Comann Eachdraichd Uig

Sgìre Ùige

Tha Peigi Oighrig NicÌomhair (anns a mheadhan) air iomadh òrain a sgrìobhadh thar na bliadhnaichean. Rugadh Peigi air a’ Chnìp, Sgìre Uig ann an 1926 agus gu dearbha fhèin bha teanga nam bàrd a’ ruith troimh ‘n teaghlach aice. Bha grand uncle dhith ‘Dòmhnall Donn’ na bhàrd baile air a’ Chnìp na latha, agus sgìobh Aonghas Coinneach, bràthair Pheigi fhein, mòran òrain agus rannan.

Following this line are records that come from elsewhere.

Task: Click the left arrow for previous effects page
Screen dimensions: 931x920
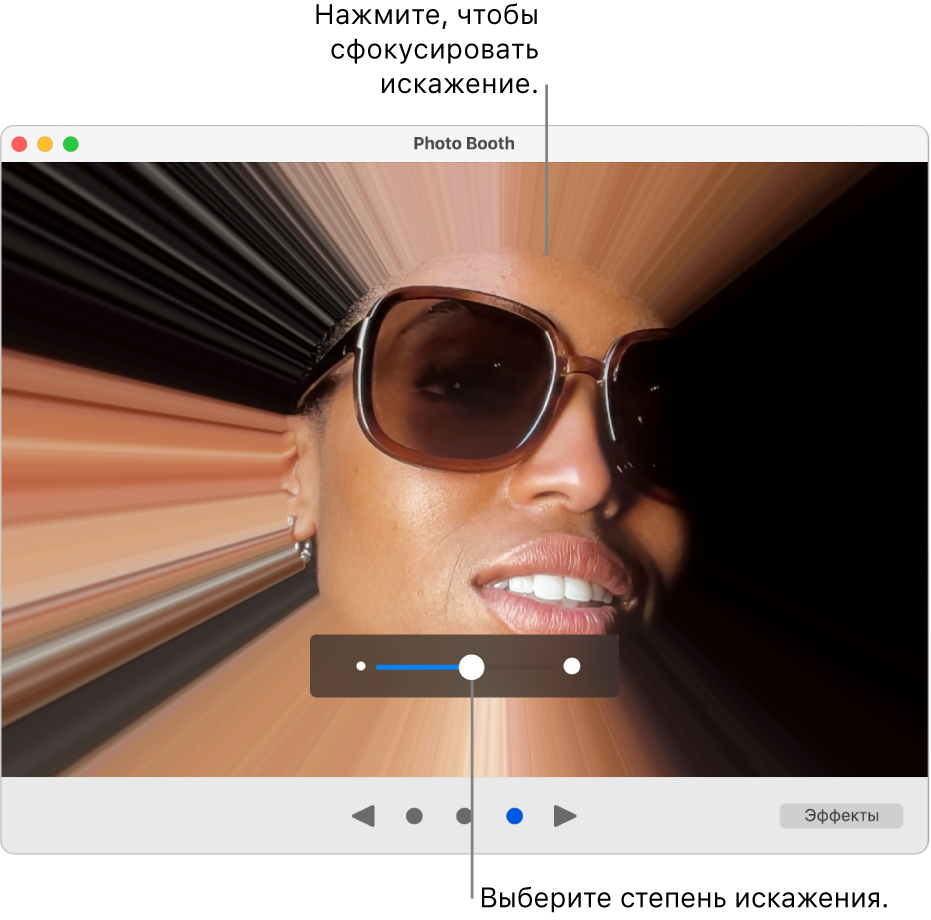Action: pos(364,817)
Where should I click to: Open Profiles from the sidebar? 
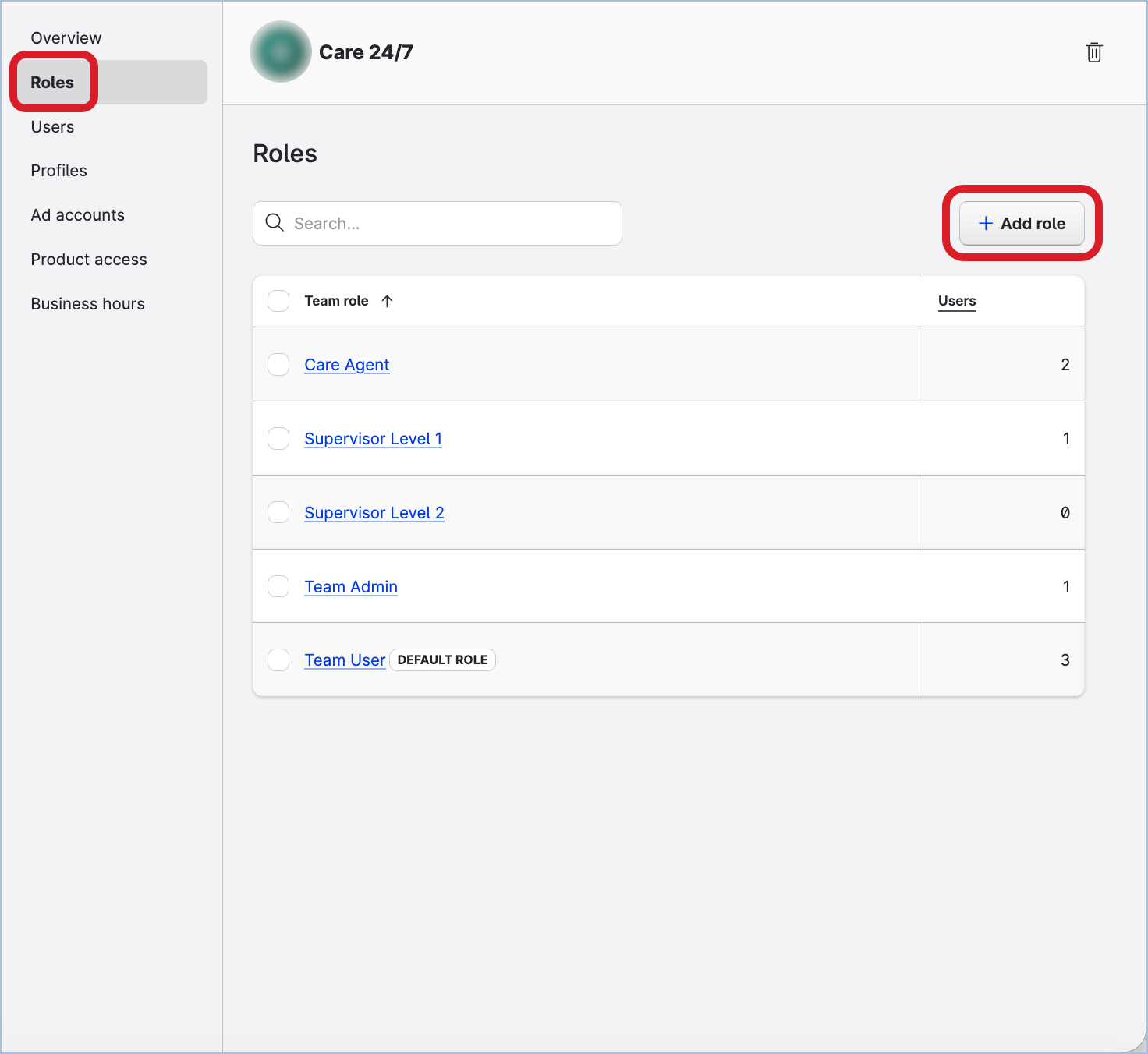click(x=58, y=171)
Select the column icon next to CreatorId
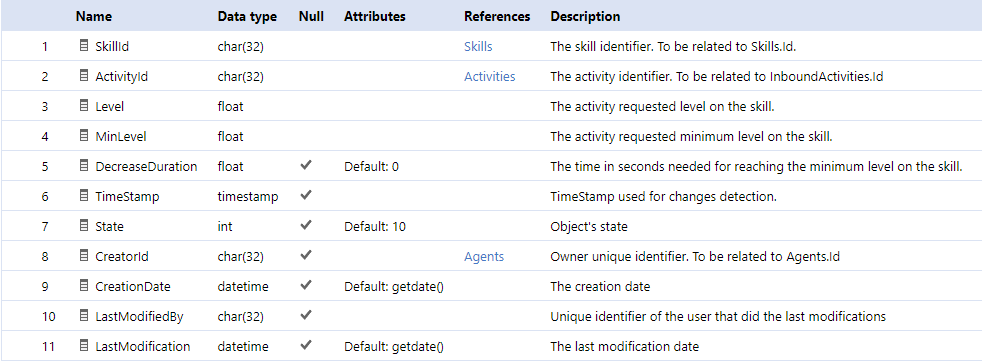Image resolution: width=982 pixels, height=361 pixels. 84,256
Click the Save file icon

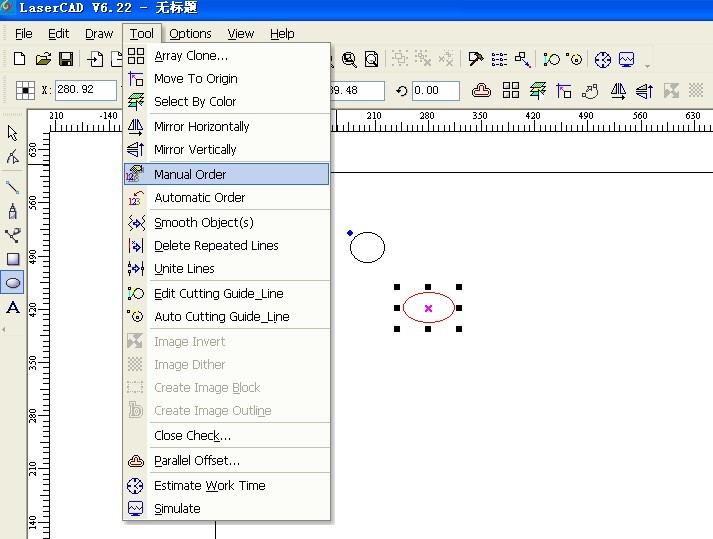coord(65,60)
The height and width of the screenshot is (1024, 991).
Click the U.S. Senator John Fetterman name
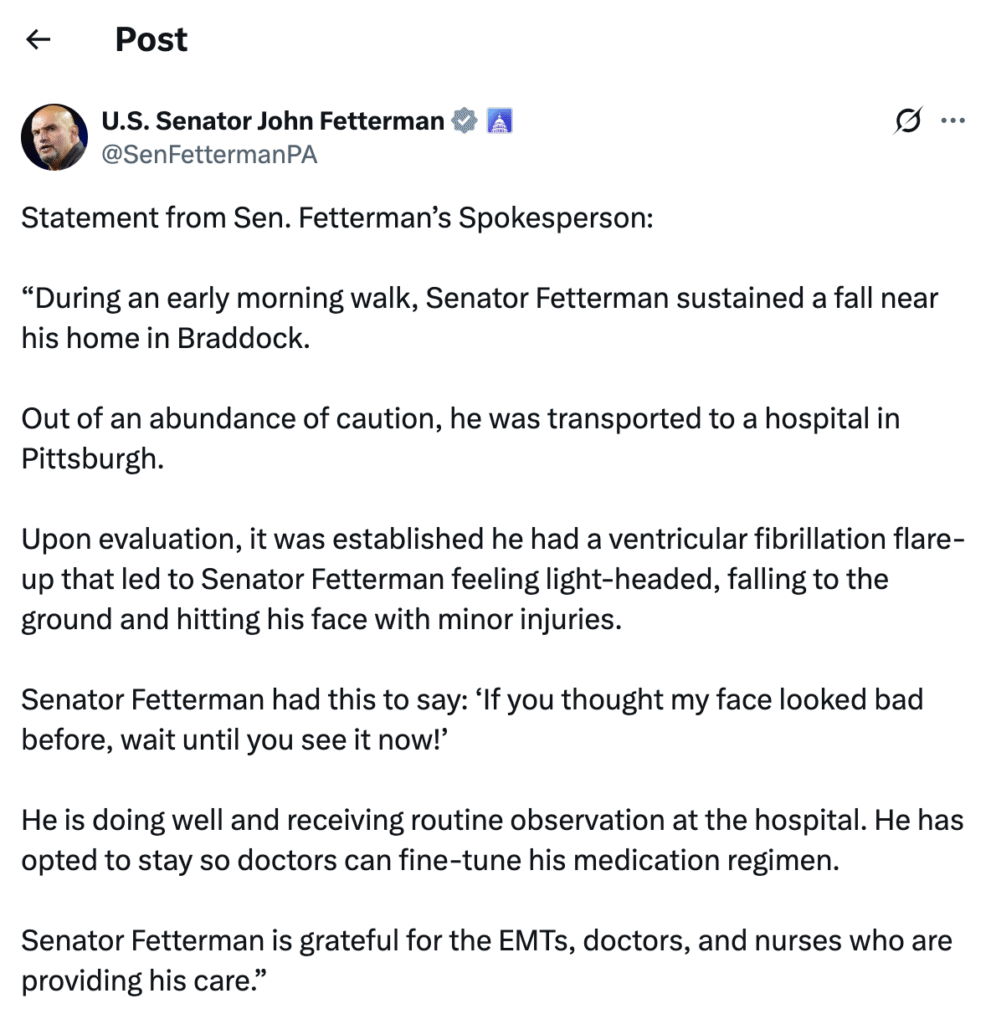pos(272,120)
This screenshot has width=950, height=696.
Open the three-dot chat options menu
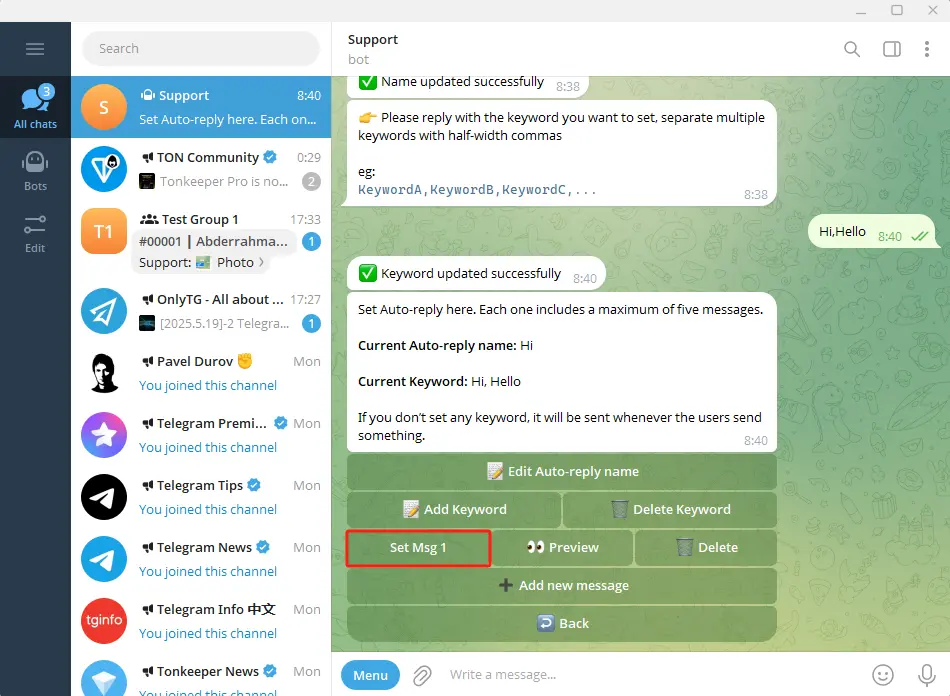pyautogui.click(x=929, y=49)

Long an Iaruinn: the Ship of Iron

Sgeir an Iaruinn

Dolly Doctor, in Tales and Traditions, tells of the wreck of a ship at Carnish in 1775. In the picture Sgeir an Iaruinn is the small island in the middle of the picture, with Shielibhig in the distance on the far left.

All night the people round Uig Bay had listened to the cries of woe and frightful screaming from the crew of the ship gone aground, as piece after piece broke away from the ship and the crew were being washed overboard; but they could do nothing to help them, for no boat could live in those awful waves and the night was inky black. She was a big ship, and had come into Camas Uig the evening before, seeking shelter in the lea of Sgeir Sheilibhig, putting out two anchors for futher safety. The wind began to get stronger as night came on, and by midnight it was blowing a howling gale right into Uig Bay. She began to drag the two anchors until she scudded before it, gaining momentum all the time, until she struck on a sunken bogha with such for that she gave off a loud clang as of metal being struck, so that all the houses in Carnish and Crowlista heard the noise. This was a mortal blow for it ripped part of her timbers off, then she scurried with renewed force onto the sharp fangs of the skerry at Carnish Point, where the mighty billows kept on tearing her asunder, but she was well out from the land and no human being could get to her on such a night of doom.